* Entries supplied:
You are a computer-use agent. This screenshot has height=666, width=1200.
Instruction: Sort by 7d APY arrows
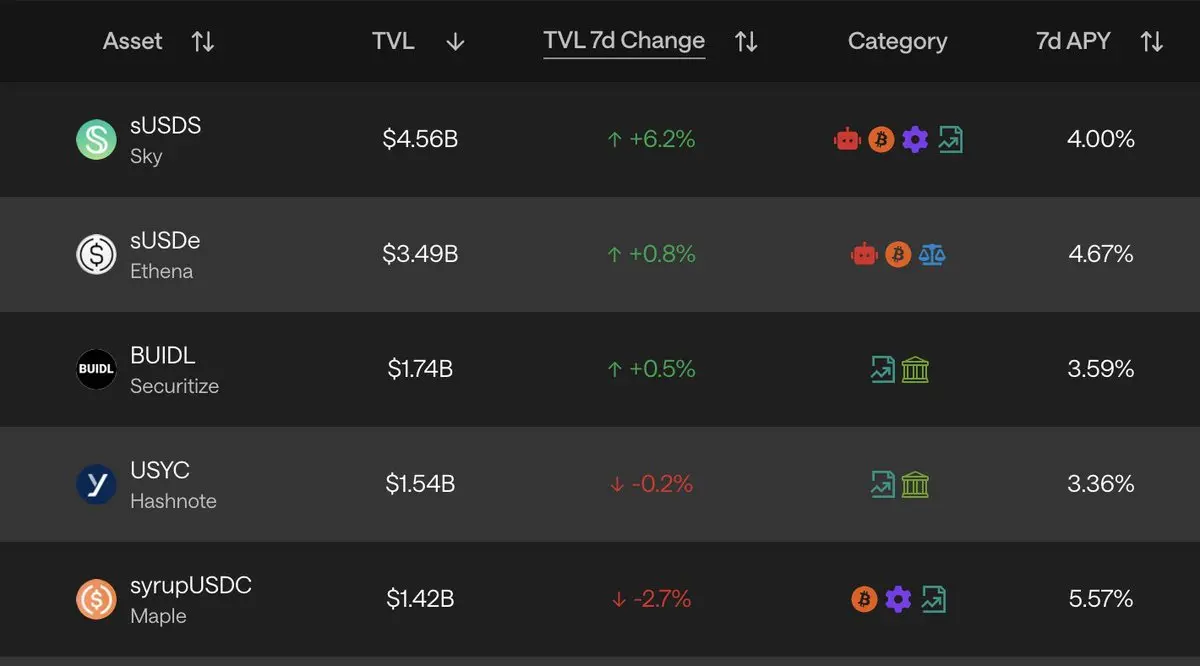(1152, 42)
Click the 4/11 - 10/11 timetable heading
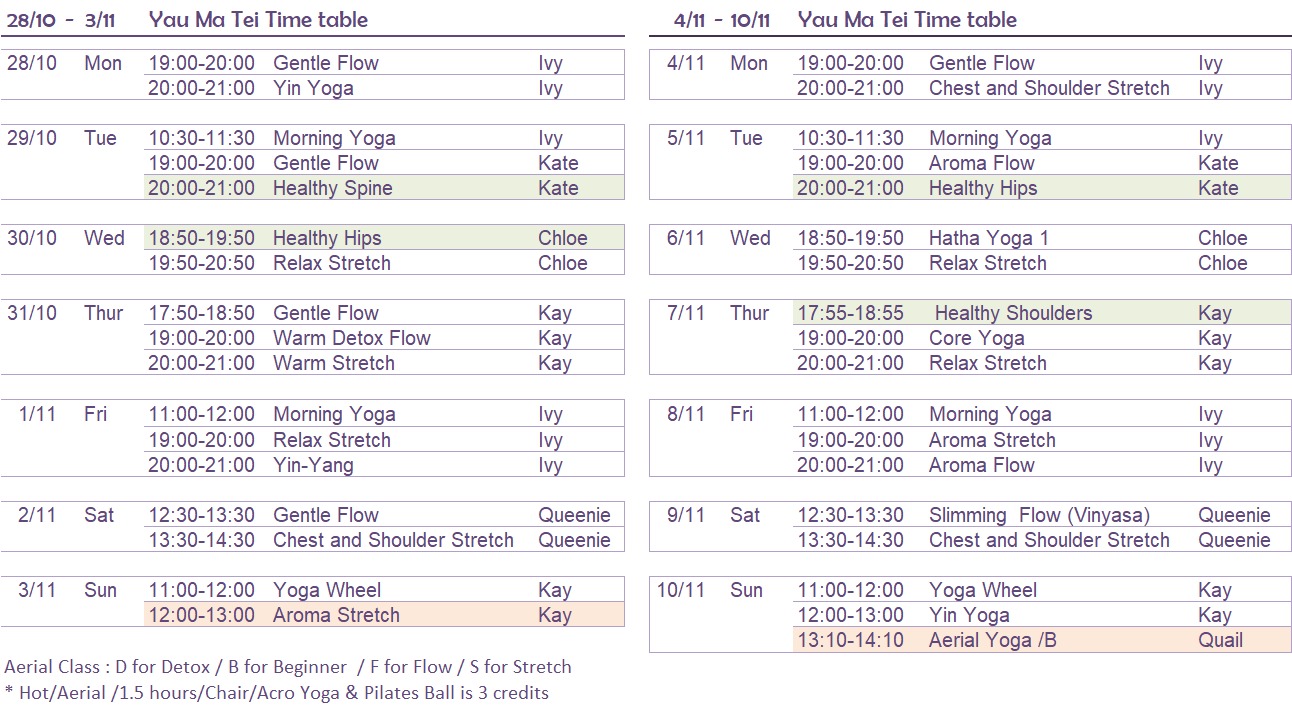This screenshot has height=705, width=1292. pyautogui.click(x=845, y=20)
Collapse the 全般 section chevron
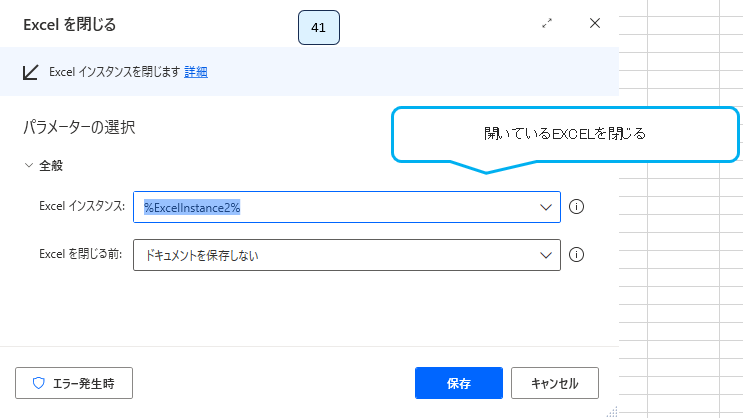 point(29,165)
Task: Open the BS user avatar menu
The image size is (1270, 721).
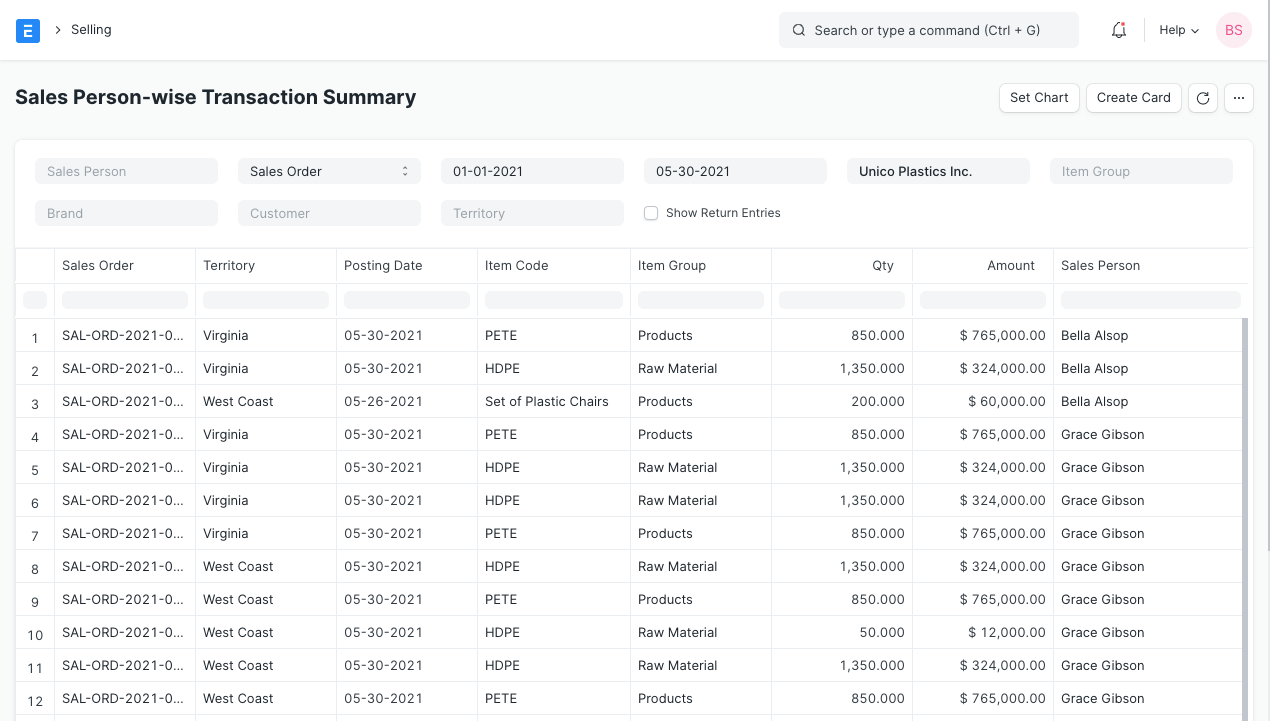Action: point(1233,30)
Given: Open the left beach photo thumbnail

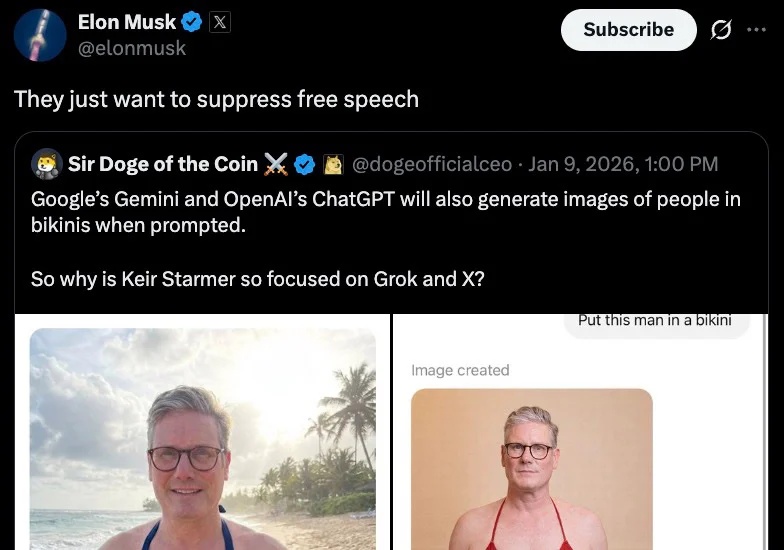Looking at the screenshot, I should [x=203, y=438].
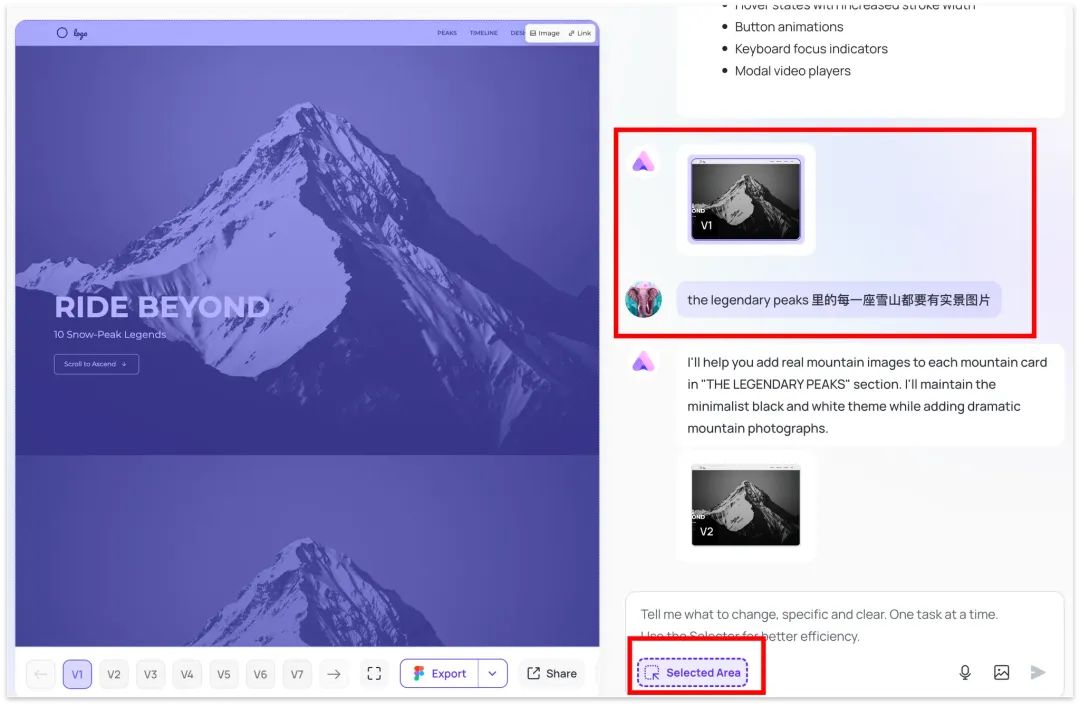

* Task instructions:
The records above must be retyped exactly. Please omit the pictures.

* Result of the task:
You are a computer-use agent. This screenshot has height=666, width=1200.
Instruction: Sort by 7d APY arrows
(1152, 42)
Click the 4/11 - 10/11 timetable heading
This screenshot has height=705, width=1292. pyautogui.click(x=845, y=20)
Collapse the 全般 section chevron
 point(29,165)
Task: Open the BS user avatar menu
The image size is (1270, 721).
Action: point(1233,30)
Given: Open the left beach photo thumbnail

Looking at the screenshot, I should [x=203, y=438].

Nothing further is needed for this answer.